Required action
The required output is the exact run of lines from the one that contains "Bollington Handyman Services (36, 2484)" to the end of the data, with every picture left out.

(Beginning of Record set)

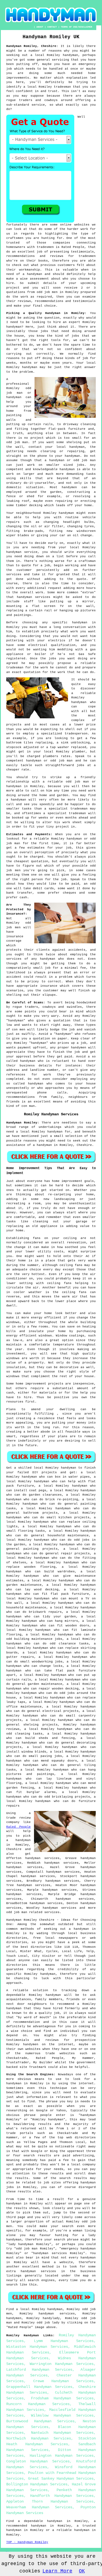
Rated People (18, 1826)
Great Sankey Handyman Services (61, 2478)
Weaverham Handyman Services (39, 2507)
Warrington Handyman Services (62, 2364)
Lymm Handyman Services (64, 2341)
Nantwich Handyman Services (62, 2432)
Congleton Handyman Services (38, 2461)
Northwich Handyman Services (38, 2438)
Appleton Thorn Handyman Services (50, 2501)
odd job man (16, 1912)
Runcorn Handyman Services (38, 2404)
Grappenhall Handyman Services (39, 2387)
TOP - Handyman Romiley (27, 2542)
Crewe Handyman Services (63, 2381)
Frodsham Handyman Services (62, 2398)
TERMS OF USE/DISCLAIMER (76, 27)
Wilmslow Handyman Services (62, 2415)
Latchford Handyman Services (39, 2369)
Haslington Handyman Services (62, 2455)
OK (82, 2571)
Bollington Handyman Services (36, 2484)
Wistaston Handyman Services (37, 2346)
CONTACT (52, 27)
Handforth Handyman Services (62, 2496)
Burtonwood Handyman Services (40, 2421)
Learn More (57, 2571)
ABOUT (39, 27)
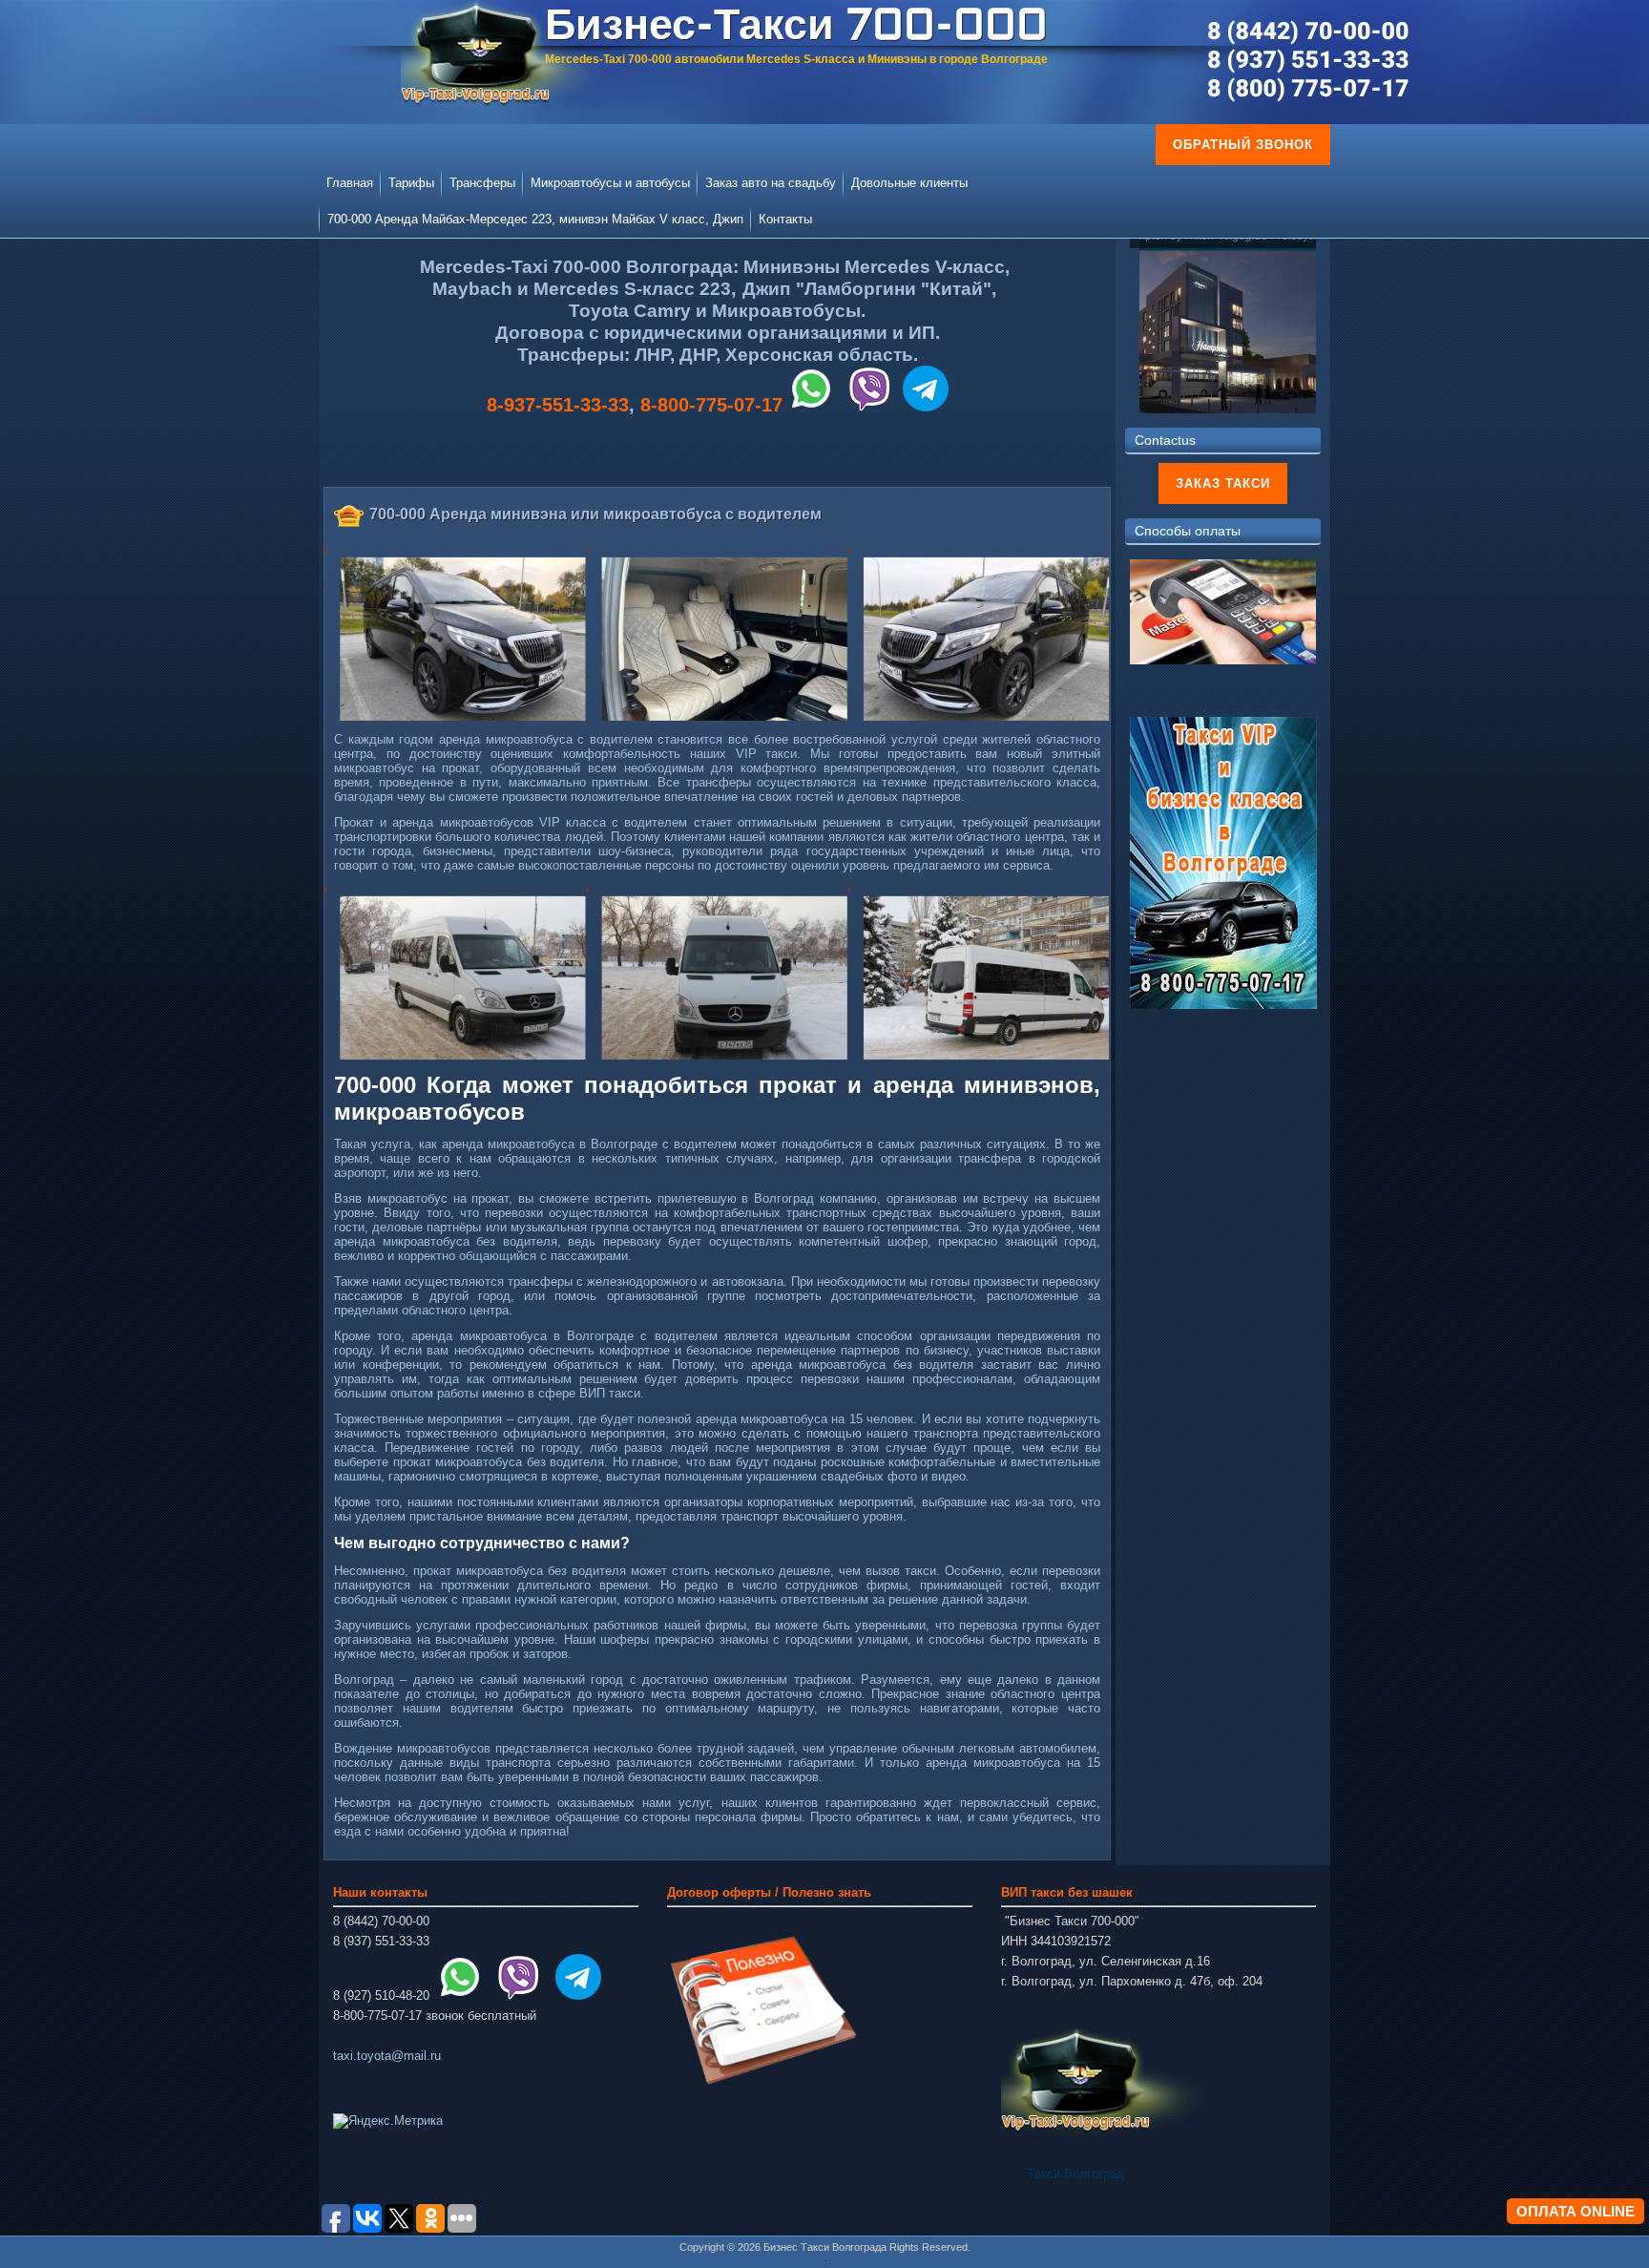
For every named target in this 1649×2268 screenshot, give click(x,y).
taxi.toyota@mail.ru (387, 2055)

(End of Record set)

Task answer
Bollington Handyman Services (36, 2484)
Wistaston Handyman Services (37, 2346)
CONTACT (52, 27)
Handforth Handyman Services (62, 2496)
Burtonwood Handyman Services (40, 2421)
Learn More (57, 2571)
ABOUT (39, 27)
For every named target in this 1649×2268 screenshot, give click(x,y).
taxi.toyota@mail.ru (387, 2055)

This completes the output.